== Segment start ==
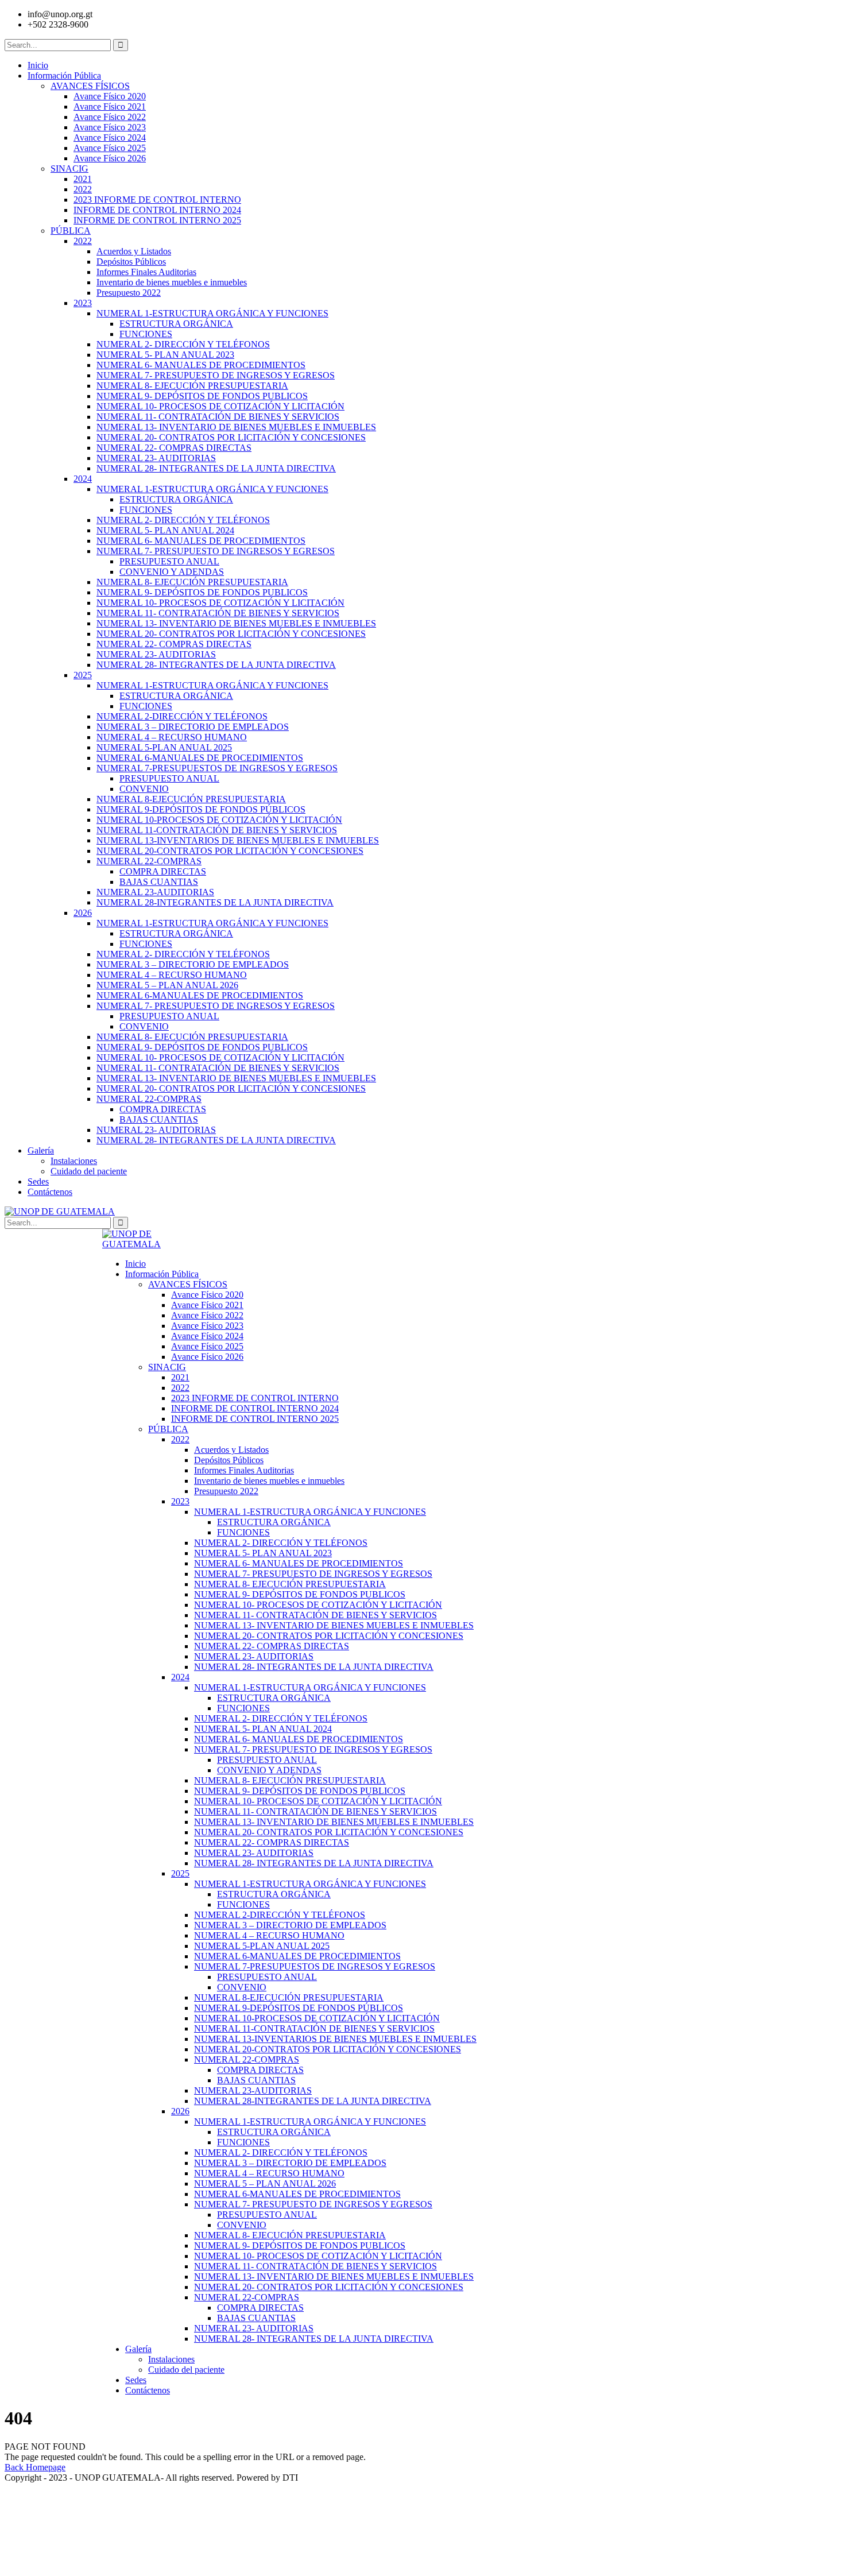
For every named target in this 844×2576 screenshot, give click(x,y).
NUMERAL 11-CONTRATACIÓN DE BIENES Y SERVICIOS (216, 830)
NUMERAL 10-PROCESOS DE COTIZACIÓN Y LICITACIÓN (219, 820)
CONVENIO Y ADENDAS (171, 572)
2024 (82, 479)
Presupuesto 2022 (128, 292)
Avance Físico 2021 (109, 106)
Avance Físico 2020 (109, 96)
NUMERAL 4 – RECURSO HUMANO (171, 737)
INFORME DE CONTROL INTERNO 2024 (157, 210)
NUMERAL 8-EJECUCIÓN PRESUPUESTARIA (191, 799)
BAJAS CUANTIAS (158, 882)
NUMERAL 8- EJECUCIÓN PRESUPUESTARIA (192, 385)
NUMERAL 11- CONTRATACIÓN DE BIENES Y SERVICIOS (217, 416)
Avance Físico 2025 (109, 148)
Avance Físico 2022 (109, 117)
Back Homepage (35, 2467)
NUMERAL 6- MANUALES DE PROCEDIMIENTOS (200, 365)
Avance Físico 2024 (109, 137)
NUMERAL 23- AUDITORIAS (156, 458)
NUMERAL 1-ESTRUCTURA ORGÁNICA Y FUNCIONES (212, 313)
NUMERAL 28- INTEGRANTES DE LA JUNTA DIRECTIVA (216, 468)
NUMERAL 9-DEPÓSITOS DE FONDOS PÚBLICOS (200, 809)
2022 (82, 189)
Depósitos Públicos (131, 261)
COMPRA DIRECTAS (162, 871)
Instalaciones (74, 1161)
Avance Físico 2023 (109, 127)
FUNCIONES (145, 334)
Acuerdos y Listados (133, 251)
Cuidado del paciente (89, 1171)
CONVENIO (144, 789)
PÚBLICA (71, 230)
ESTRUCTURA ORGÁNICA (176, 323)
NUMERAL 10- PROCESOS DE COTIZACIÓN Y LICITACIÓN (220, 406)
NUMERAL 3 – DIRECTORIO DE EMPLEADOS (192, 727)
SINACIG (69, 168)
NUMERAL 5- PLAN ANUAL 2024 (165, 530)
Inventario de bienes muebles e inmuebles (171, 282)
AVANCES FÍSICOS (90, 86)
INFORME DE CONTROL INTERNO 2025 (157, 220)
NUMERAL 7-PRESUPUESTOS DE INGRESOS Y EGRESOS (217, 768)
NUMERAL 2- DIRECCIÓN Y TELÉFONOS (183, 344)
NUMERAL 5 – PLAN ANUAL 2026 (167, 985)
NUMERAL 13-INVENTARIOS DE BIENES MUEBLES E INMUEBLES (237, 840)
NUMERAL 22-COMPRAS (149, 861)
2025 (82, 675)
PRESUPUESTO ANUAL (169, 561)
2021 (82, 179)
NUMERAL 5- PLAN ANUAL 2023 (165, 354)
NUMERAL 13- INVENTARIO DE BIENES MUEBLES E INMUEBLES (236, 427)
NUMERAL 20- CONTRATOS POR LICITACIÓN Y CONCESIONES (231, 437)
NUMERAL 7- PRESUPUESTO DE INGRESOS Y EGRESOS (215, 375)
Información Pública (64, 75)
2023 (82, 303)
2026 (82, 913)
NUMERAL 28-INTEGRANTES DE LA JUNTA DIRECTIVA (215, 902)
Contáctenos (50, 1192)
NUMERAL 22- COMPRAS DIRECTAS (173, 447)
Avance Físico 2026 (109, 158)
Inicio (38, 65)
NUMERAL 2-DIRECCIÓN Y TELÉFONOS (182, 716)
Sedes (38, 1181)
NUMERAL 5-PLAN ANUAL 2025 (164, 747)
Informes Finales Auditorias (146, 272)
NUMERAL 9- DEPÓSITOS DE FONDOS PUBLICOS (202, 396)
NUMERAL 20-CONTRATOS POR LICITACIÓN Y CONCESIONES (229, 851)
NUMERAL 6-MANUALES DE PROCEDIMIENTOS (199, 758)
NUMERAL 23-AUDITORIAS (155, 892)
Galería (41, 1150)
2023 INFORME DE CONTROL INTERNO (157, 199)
== Segment end ==
• Your goal:
The line containing "INFORME DE CONTROL INTERNO 2024 (157, 210)" marks the end: transcribe every line from the start of the listing up to and including it, minus the pictures.

• Written solution:
For every named target in this 844×2576 screenshot, give click(x,y).
NUMERAL 11-CONTRATACIÓN DE BIENES Y SERVICIOS (216, 830)
NUMERAL 10-PROCESOS DE COTIZACIÓN Y LICITACIÓN (219, 820)
CONVENIO Y ADENDAS (171, 572)
2024 (82, 479)
Presupuesto 2022 (128, 292)
Avance Físico 2021 (109, 106)
Avance Físico 2020 (109, 96)
NUMERAL 4 – RECURSO HUMANO (171, 737)
INFORME DE CONTROL INTERNO 2024 (157, 210)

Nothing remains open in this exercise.